The effects of antimycin and oligomycin on I_Kv are additive. Effect of preincubation with antimycin A on the oligomycin-induced changes in half-activation potential and the decrease in current amplitude (black columns, n = 7). For successive treatment, cells were perfused with antimycin A for 5 min and a control I-V was recorded. Cells were then perfused with antimycin A and oligomycin for 5 min before recording a “test” I-V. Oligomycin-induced changes in the presence of antimycin A was measured as the difference between the test and control recordings. Gray columns show the effects of oligomycin alone for comparison (n = 12). *P < 0.05, **P < 0.01, ***P < 0.001.

Fig. 9.

Changes in intracellular magnesium concentration also contribute to the effects of the mETC inhibition on I_Kv. Effect of intracellular Na₂ATP (n = 8), MgATP (n = 9), and EDTA (n = 8) (no MgCl₂ was added to the pipette solutions) on antimycin A induced changes in half-activation potential and a decrease in I_Kv amplitude at +50 mV (A). The effect of antimycin A under control conditions is shown in gray for comparison. B: absolute half-activation potential values due to change in each pipette solution as indicated (n = 184, 9, 22, and 25, respectively). #P < 0.05, ##P < 0.01, and ###P < 0.001. #Significance of the inhibitory effect in each pipette solution compared with the control.

Fig. 10.

Inhibition of the mETC increases [Mg²⁺]_i in single PASMCs.
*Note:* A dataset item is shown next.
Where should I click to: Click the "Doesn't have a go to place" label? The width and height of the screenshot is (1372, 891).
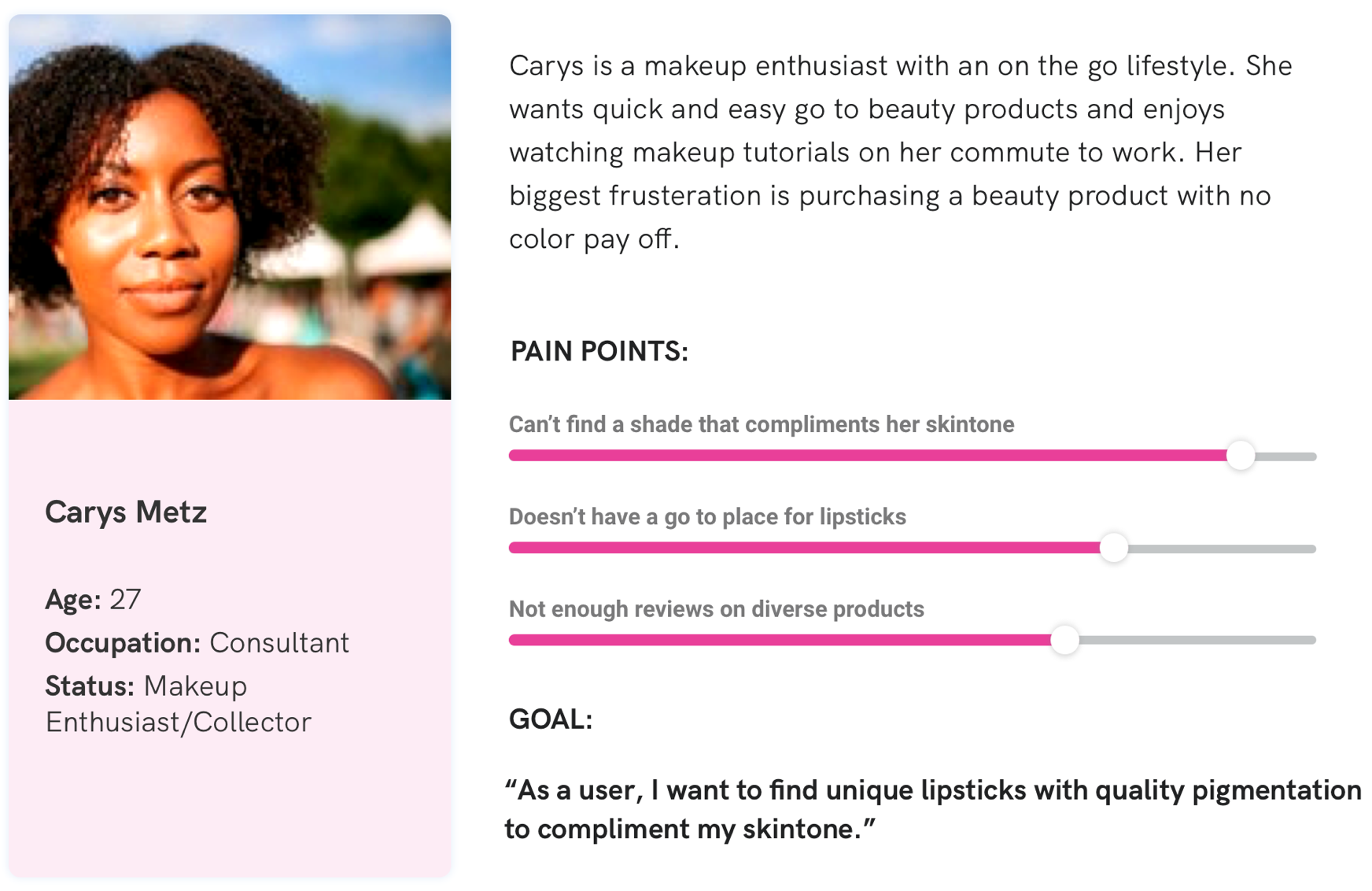point(707,516)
A: representative transmitted light (left) and fluorescence images of a PASMC loaded with MagFluo-4 in response to 2 μM CCCP at the time of application indicated above. B: time dependence of changes in the intensity of the MagFluo-4 fluorescence expressed as F/F₀. Arrows indicate time points where images shown in A were taken. C: averaged effect of CCCP and antimycin A on [Mg²⁺]_i at 5- and 10-min period (n = 7 and 7, respectively). *P < 0.05, **P < 0.01.